An anti-smoking group in Scotland yesterday defended the exemptions in the Scottish smoking ban, which goes into effect on March 26, suggesting that there is a good reason behind each of the exemptions in the ban.
According to an article in the Scotsman, ASH-Scotland responded to questioning of the justification behind certain smoking ban exemptions by stating: "The very few exemptions have been carefully debated and are there for good reasons."
The smoking ban, which will eliminate smoking in almost all workplaces, including restaurants and pubs, provides exemptions for "designated rooms in adult care homes," "designated rooms in psychiatric hospitals," and "detention or police interview rooms."
The Rest of the Story
I don't see any way that a public health advocate who supports a ban on smoking in workplaces and public places can possibly justify exemptions that would allow smoking in nursing homes, psychiatric hospitals, and police stations. And if there are good reasons to ban smoking in pubs, then I certainly do not think there are good reasons not to ban smoking in these other indoor workplaces, where both workers and "clients/patients" are present for long periods of time and cannot escape exposure to the smoke.
If secondhand smoke is so hazardous that we cannot allow pub workers to be exposed (or patrons at pubs), then how could it be safe for confined elderly people, mentally ill people, or police officers to breathe?
Is this not discriminating against the elderly, the mentally ill, and police officers in making them not subject to the same health protection that other citizens are offered? Does this not suggest that we are somehow deeming these individuals less worthy of health protection?
Don't the mentally ill deserve the same level of protection as the rest of us, and isn't it degrading to them to suggest that they don't?

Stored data
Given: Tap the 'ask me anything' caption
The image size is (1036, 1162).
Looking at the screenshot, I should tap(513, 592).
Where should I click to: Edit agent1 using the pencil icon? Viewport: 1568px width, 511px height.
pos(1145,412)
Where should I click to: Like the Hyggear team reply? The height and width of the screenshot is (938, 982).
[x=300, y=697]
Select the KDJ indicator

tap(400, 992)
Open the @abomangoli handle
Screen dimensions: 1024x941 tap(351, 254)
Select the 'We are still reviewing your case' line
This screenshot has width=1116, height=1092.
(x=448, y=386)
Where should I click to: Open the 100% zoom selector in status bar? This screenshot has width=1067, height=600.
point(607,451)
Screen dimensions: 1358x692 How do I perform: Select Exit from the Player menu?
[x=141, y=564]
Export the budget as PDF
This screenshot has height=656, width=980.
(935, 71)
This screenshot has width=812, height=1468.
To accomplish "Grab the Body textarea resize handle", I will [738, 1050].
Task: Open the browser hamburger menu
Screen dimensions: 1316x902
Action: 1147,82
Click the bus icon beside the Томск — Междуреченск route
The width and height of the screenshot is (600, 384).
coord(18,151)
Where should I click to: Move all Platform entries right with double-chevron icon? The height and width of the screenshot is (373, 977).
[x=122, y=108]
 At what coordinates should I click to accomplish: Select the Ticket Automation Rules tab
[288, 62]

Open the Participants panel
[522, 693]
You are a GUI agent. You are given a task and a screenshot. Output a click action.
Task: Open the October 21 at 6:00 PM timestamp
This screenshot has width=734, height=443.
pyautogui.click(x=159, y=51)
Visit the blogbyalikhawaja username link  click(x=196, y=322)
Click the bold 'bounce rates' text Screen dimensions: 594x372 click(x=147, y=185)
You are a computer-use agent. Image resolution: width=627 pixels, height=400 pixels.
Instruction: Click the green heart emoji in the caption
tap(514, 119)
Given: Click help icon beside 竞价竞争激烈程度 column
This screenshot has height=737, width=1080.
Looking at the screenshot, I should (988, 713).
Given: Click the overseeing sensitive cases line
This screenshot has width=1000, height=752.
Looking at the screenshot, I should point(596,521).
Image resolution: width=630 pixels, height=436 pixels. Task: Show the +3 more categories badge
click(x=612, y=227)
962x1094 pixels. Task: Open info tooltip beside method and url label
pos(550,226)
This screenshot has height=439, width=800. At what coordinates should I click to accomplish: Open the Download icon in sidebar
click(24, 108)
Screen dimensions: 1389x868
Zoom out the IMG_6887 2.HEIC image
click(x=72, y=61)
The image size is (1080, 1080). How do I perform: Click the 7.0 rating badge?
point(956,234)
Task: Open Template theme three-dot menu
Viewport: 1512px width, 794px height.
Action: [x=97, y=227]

### Try it
Could you print the part of the smoking ban commentary starting at "If secondhand smoke" and ending at "officers to breathe?"? This data was taken from a different source than the smoking ban commentary.

### Solution for this exercise
If secondhand smoke is so hazardous that we cannot allow pub workers to be exposed (or patrons at pubs), then how could it be safe for confined elderly people, mentally ill people, or police officers to breathe?